## Directive
Reproduce the material without alteration, everything from the start of the material down to the line containing "[x=167, y=152]", both ends included.

## Records supplied
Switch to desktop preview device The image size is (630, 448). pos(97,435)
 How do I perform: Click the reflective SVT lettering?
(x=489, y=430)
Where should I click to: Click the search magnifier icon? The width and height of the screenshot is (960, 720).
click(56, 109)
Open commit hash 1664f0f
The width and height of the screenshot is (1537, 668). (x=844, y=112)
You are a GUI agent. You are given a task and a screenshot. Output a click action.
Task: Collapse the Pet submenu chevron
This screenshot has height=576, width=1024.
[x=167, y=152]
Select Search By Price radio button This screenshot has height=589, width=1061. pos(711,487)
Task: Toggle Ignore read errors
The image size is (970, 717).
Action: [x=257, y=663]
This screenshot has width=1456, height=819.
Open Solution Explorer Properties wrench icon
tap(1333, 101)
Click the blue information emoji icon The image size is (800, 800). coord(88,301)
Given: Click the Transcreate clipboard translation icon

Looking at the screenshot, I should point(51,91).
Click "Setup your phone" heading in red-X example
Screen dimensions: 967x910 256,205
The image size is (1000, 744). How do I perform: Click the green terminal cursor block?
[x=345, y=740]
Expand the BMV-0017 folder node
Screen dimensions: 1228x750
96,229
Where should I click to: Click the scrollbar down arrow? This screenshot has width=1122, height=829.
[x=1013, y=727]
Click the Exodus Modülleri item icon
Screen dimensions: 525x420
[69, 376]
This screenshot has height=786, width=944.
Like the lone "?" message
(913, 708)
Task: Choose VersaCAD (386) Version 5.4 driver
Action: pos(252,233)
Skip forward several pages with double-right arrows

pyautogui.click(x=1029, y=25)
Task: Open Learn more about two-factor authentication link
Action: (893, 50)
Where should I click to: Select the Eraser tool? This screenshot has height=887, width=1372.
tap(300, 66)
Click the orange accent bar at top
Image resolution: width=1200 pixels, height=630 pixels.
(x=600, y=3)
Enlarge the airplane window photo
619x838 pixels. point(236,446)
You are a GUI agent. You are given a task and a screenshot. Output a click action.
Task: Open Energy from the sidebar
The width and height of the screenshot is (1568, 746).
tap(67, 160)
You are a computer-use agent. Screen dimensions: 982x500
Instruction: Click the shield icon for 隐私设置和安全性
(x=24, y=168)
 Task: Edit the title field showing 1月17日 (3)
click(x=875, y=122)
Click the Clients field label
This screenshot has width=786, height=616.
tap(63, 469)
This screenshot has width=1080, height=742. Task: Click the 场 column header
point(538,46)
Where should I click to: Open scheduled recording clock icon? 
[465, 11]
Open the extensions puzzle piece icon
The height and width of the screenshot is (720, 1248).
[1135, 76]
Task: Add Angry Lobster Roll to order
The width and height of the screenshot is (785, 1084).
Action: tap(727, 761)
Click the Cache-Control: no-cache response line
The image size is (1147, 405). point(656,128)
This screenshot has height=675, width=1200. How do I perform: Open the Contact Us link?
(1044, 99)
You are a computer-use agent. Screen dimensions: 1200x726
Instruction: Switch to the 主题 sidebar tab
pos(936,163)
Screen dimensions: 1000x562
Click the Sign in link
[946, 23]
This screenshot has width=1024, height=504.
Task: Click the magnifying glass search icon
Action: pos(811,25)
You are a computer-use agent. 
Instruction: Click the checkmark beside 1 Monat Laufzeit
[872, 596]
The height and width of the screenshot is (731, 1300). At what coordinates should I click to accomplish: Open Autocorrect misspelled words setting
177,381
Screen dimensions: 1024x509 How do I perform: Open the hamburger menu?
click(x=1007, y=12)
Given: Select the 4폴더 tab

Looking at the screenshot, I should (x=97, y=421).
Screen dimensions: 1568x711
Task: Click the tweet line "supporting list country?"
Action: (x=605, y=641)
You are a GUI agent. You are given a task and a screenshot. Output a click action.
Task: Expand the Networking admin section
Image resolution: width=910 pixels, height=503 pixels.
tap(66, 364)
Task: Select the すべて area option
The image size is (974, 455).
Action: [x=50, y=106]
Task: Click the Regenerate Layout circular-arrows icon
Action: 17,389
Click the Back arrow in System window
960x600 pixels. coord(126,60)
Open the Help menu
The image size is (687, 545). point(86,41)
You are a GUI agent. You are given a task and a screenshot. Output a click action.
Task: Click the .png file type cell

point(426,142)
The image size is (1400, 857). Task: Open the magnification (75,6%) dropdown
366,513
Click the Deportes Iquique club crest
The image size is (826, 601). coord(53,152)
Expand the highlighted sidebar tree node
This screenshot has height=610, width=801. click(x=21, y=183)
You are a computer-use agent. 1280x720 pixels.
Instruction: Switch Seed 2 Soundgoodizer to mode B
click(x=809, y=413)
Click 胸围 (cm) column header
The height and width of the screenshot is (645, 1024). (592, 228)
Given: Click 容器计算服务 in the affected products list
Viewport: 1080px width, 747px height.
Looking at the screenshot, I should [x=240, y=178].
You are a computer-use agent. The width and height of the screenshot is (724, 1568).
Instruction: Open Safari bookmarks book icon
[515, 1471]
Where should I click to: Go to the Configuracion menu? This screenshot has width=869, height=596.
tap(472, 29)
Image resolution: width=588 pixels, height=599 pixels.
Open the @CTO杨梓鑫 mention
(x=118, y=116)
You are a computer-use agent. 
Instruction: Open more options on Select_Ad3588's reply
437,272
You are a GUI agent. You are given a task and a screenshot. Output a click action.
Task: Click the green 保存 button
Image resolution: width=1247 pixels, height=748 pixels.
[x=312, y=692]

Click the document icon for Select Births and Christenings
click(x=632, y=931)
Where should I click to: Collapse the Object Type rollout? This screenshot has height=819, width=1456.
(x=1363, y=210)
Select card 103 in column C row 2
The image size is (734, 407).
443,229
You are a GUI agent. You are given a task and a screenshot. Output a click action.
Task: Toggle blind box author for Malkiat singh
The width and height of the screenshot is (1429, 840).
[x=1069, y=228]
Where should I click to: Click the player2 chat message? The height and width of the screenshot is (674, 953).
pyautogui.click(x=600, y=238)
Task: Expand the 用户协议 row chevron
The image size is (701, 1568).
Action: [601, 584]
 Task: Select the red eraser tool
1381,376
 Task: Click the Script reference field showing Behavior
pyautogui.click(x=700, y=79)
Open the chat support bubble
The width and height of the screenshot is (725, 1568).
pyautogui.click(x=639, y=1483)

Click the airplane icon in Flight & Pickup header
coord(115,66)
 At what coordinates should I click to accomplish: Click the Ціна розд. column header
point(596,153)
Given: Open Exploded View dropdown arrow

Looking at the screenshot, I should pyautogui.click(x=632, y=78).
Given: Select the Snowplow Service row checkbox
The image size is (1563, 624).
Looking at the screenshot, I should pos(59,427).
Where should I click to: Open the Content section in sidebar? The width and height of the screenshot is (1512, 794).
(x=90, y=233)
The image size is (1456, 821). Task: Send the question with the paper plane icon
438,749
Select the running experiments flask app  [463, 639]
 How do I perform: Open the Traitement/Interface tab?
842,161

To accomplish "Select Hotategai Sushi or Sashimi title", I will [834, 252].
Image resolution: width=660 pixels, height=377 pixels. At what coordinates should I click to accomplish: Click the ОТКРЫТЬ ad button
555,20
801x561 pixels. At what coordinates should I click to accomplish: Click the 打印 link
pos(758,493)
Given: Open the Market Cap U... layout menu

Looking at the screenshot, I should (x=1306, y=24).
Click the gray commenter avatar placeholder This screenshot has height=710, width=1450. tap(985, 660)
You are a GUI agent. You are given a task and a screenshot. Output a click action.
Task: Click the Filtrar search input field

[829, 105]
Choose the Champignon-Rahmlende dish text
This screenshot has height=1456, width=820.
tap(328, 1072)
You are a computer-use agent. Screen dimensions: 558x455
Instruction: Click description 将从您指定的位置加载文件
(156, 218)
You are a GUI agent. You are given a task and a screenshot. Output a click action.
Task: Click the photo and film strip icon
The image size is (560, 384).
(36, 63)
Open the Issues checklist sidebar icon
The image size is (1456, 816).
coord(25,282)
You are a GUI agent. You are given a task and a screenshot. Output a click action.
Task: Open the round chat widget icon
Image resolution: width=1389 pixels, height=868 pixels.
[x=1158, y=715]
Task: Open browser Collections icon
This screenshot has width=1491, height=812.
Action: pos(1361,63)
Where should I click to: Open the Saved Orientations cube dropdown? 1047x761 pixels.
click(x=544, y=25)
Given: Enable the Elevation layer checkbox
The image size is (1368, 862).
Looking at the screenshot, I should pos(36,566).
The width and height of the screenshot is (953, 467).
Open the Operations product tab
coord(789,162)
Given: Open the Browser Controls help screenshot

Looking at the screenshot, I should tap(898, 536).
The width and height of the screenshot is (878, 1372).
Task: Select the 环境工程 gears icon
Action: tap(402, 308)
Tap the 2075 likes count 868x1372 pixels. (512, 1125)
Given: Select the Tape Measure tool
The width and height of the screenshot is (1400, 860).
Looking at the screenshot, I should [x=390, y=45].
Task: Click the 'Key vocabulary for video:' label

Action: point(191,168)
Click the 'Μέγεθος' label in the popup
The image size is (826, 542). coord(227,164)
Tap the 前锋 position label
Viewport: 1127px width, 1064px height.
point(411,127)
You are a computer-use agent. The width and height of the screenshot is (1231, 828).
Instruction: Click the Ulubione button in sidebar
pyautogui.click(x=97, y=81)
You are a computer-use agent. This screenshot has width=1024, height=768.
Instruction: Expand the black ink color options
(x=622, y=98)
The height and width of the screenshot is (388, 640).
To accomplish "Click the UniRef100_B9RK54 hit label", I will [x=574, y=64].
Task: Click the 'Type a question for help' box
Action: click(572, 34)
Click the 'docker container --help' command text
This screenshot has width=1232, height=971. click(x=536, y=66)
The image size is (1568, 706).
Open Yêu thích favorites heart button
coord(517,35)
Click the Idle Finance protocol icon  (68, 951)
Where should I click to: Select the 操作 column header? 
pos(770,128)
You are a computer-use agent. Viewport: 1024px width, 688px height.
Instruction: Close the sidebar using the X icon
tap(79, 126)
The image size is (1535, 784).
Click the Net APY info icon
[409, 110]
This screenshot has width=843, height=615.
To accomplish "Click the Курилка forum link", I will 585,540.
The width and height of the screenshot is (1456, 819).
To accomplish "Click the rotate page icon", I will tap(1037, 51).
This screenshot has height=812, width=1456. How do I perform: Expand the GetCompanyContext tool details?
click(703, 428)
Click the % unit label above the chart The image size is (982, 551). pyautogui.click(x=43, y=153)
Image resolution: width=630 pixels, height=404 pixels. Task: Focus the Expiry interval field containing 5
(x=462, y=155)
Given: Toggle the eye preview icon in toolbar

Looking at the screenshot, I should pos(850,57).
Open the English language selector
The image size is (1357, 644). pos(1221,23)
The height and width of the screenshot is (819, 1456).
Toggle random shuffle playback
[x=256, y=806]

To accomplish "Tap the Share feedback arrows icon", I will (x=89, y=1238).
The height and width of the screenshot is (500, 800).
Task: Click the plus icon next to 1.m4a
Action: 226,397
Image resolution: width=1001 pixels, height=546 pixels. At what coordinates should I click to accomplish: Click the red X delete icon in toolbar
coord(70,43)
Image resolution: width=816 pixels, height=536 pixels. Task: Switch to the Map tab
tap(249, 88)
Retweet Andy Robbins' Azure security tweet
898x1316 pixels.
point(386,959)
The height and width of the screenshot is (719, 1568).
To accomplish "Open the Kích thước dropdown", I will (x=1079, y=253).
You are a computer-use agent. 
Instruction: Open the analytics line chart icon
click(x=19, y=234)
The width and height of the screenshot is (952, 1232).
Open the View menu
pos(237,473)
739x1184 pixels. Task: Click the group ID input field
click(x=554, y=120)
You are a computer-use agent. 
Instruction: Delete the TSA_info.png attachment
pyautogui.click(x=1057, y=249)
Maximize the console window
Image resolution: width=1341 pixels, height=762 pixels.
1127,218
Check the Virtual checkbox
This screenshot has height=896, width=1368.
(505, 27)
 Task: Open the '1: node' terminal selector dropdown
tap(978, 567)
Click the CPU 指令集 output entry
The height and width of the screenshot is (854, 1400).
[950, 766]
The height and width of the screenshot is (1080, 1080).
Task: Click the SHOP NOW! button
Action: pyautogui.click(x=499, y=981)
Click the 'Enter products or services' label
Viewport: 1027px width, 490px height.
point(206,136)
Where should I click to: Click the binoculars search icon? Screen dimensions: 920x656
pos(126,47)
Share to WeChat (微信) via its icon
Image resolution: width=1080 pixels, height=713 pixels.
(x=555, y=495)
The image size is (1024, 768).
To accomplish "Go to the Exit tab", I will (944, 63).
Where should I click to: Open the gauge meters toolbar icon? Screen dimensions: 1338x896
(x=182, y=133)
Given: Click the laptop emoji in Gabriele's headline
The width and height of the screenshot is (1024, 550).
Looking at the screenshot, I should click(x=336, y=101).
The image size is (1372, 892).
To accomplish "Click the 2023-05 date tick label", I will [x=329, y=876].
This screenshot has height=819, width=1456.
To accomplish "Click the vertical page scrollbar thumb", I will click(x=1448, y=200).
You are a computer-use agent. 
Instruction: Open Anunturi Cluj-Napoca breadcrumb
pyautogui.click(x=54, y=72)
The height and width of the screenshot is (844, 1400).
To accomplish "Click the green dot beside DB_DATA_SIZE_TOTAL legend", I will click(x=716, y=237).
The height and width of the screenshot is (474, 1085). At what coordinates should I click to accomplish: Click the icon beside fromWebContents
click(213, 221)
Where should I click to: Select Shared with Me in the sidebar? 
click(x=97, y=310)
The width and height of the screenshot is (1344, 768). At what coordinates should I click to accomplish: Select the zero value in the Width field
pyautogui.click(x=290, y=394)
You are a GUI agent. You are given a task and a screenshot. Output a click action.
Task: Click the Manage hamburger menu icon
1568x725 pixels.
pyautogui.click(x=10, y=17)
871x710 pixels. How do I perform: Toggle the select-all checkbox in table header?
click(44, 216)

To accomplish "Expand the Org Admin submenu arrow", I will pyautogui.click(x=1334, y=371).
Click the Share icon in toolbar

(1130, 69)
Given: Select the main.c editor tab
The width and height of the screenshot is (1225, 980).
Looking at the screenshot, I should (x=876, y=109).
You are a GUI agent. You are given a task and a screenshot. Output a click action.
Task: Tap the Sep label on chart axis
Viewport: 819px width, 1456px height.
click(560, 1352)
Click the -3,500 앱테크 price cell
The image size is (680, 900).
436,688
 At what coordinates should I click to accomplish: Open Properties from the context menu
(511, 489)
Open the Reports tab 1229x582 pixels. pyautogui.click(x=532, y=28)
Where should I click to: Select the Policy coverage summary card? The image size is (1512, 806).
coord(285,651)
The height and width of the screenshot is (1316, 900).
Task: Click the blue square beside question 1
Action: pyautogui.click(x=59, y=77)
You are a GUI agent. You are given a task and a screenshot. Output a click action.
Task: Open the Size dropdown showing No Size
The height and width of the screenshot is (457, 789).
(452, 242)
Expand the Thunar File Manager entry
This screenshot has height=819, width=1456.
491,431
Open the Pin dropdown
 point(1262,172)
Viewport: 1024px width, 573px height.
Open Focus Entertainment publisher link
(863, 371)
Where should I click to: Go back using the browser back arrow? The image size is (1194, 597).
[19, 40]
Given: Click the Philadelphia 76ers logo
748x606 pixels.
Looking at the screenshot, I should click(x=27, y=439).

## Output below
Switch to desktop preview device The image size is (630, 448). pos(97,435)
 How do I perform: Click the reflective SVT lettering?
(x=489, y=430)
Where should I click to: Click the search magnifier icon? The width and height of the screenshot is (960, 720).
click(56, 109)
Open commit hash 1664f0f
The width and height of the screenshot is (1537, 668). (x=844, y=112)
You are a GUI agent. You are given a task and a screenshot. Output a click action.
Task: Collapse the Pet submenu chevron
This screenshot has height=576, width=1024.
[x=167, y=152]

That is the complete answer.